I am attempting to port some TensorFlow 1 code to TensorFlow 2. The old code used the now deprecated MultiRNNCell to create a GRU layer with multiple hidden layers. In TensorFlow 2 I want to use the in-built GRU Layer, but there doesn't seem to be an option which allows for multiple hidden layers with that class. The PyTorch equivalent has such an option exposed as an initialization parameter, num_layers
.
My workaround has been to use the TensorFlow RNN layer and pass a GRU cell for each hidden layer I want - this is the way recommended in the docs:
dim = 1024
num_layers = 4
cells = [tf.keras.layers.GRUCell(dim) for _ in range(num_layers)]

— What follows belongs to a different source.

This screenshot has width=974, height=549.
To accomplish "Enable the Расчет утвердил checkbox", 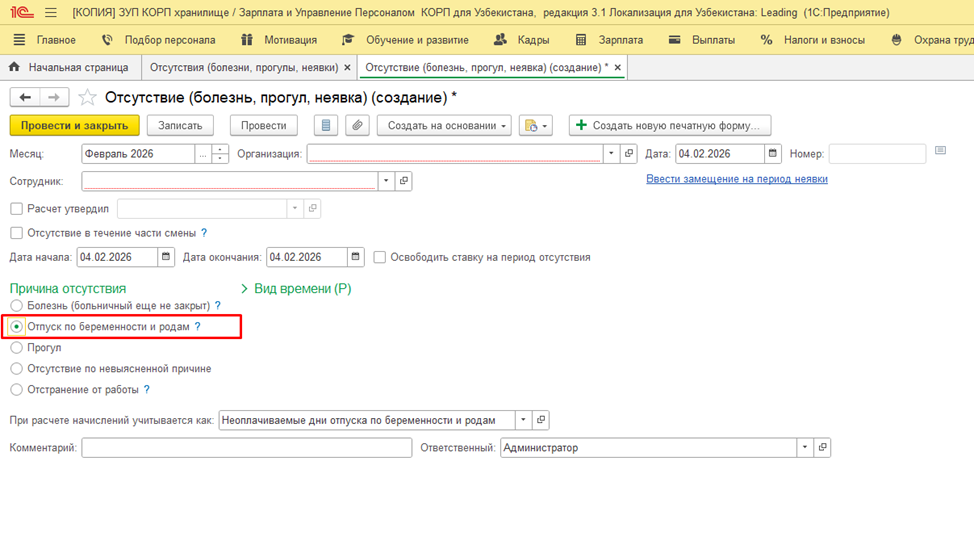I will (x=16, y=209).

gru_layer = tf.keras.layers.RNN(
cells,
return_sequences=True,
stateful=True
)
But the in-built GRU layer has support for CuDNN, which the plain RNN seems to lack, to quote the docs:
Mathematically, RNN(LSTMCell(10)) produces the same result as LSTM(10). In fact, the implementation of this layer in TF v1.x was just creating the corresponding RNN cell and wrapping it in a RNN layer. However using the built-in GRU and LSTM layers enables the use of CuDNN and you may see better performance.
So how can I achieve this? How do I get a GRU layer that supports both multiple hidden layers and has support for CuDNN? Given that the inbuilt GRU layer in TensorFlow lacks such an option, is it in fact necessary? Or is the only way to get a deep GRU network is to stack multiple GRU layers in a sequence?
EDIT: It seems, according to this answer to a similar question, that there is indeed no in-built way to create a GRU Layer with multiple hidden layers, and that they have to be stacked manually.